I want to mention that I draw distinct delineation between simply potting up and repotting. Potting up temporarily offers room for fine rootage to grow and do the necessary work of water/nutrient uptake, but these new roots soon lignify, while rootage in the old root mass continues to grow and become increasingly restrictive. The larger and larger containers required for potting-up & the difficulty in handling them also makes us increasingly reluctant to undertake even potting-up, let alone undertake the task of repotting/root-pruning which grows increasingly difficult with each up-potting.
So we are clear on terminology, potting up simply involves moving the plant with its root mass and soil intact, or nearly so, to a larger container and filling in around the root/soil mass with additional soil. Repotting, on the other hand, includes the removal of all or part of the soil and the pruning of roots, with an eye to removing the largest roots, as well as those that would be considered defective. Examples are roots that are dead, those growing back toward the center of the root mass, encircling, girdling or j-hooked roots, and otherwise damaged roots.

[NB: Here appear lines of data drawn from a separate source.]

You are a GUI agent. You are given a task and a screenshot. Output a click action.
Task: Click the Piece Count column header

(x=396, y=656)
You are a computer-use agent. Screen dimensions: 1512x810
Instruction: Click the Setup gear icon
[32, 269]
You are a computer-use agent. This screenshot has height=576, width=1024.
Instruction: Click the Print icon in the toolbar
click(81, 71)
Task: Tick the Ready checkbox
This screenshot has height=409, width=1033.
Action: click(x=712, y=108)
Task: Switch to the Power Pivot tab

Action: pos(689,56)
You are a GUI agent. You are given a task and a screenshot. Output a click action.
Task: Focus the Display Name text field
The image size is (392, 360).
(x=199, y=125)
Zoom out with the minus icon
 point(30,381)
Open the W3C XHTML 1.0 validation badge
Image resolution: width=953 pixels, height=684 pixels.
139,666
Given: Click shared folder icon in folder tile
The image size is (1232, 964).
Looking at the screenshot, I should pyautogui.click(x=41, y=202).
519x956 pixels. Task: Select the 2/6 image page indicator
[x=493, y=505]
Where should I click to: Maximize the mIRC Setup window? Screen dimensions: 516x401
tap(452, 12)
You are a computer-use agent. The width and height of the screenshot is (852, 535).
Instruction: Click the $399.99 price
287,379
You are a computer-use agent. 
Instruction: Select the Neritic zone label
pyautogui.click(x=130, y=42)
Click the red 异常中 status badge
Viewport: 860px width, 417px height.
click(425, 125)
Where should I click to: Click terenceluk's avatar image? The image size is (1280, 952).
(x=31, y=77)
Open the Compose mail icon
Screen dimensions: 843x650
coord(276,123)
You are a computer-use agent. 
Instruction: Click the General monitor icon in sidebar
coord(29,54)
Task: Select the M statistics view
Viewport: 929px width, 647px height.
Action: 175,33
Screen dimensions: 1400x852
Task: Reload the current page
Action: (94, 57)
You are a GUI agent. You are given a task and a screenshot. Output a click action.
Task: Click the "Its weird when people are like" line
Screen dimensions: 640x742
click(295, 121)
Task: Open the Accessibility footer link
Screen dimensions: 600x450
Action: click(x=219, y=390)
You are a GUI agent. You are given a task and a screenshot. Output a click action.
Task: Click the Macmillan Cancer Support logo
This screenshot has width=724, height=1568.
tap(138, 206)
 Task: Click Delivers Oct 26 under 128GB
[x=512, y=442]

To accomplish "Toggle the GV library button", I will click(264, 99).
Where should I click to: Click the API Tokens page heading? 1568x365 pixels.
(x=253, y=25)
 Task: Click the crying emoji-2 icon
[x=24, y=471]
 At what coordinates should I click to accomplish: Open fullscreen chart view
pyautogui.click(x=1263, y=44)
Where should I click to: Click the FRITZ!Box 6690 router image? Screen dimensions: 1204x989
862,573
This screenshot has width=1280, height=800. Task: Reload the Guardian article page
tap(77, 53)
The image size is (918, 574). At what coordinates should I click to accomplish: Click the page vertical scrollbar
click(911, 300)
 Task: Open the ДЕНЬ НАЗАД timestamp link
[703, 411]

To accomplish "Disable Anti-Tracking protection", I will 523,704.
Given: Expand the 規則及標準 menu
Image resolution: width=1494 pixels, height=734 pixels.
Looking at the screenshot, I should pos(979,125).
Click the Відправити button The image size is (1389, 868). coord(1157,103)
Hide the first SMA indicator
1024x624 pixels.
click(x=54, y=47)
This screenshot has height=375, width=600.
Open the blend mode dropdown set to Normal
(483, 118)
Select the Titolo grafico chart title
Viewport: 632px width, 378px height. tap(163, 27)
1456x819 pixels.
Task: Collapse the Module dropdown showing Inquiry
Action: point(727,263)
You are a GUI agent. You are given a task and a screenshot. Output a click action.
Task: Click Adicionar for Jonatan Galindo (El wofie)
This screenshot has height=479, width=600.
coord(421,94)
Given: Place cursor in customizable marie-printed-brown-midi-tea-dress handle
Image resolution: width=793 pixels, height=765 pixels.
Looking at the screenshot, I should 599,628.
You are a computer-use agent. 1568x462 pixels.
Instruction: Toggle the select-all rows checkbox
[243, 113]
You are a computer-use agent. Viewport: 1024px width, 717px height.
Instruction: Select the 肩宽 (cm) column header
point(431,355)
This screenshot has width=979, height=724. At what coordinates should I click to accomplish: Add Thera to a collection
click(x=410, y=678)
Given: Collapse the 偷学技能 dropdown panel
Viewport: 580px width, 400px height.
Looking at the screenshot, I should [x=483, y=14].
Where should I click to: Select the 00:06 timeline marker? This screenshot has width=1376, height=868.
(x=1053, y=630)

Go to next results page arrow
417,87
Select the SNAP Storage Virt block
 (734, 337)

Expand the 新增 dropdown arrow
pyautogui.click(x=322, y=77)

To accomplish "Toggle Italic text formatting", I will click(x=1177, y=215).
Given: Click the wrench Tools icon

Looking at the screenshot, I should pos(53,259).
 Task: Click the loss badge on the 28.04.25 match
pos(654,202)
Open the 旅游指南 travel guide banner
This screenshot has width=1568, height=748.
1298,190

I often explain the effects of repotting vs potting up like this:
Let's rate growth/vitality potential on a scale of 1-10, with 10 being the best. We're going to say that trees in containers can only achieve a growth/vitality rating of 9, due to the somewhat limiting effects of container culture. Lets also imagine that for every year a tree goes w/o repotting or potting up, its measure of growth/vitality slips by 1 number, That is to say you pot a tree and the first year it grows at a level of 9, the next year, an 8, the next year a 7. Lets also imagine we're going to go 3 years between repotting or potting up.
Here's what happens to the tree you repot/root prune:
year 1: 9
year 2: 8
year 3: 7
repot
year 1: 9
year 2: 8
year 3: 7
repot
year 1: 9
year 2: 8
year 3: 7
You can see that a full repotting and root pruning returns the plant to its full potential within the limits of other cultural influences for as long as you care to repot/root prune.
Looking now at how woody plants respond to only potting up:
year 1: 9
year 2: 8
year 3: 7
pot up
year 1: 8
year 2: 7
year 3: 6
pot up
year 1: 7
year 2: 6
year 3: 5
pot up
year 1: 6
year 2: 5
year 3: 4
pot up
year 1: 5
year 2: 4
year 3: 3
pot up
year 1: 4
year 2: 3
year 3: 2
pot up
year 1: 3
year 2: 2
year 3: 1
This is a fairly accurate illustration of the influence tight roots have on a woody plant's growth/vitality. You might think of it for a moment in the context of the longevity of bonsai trees vs the life expectancy of most trees grown as houseplants, the difference between 4 years and 400 years, lying primarily in how the roots are treated.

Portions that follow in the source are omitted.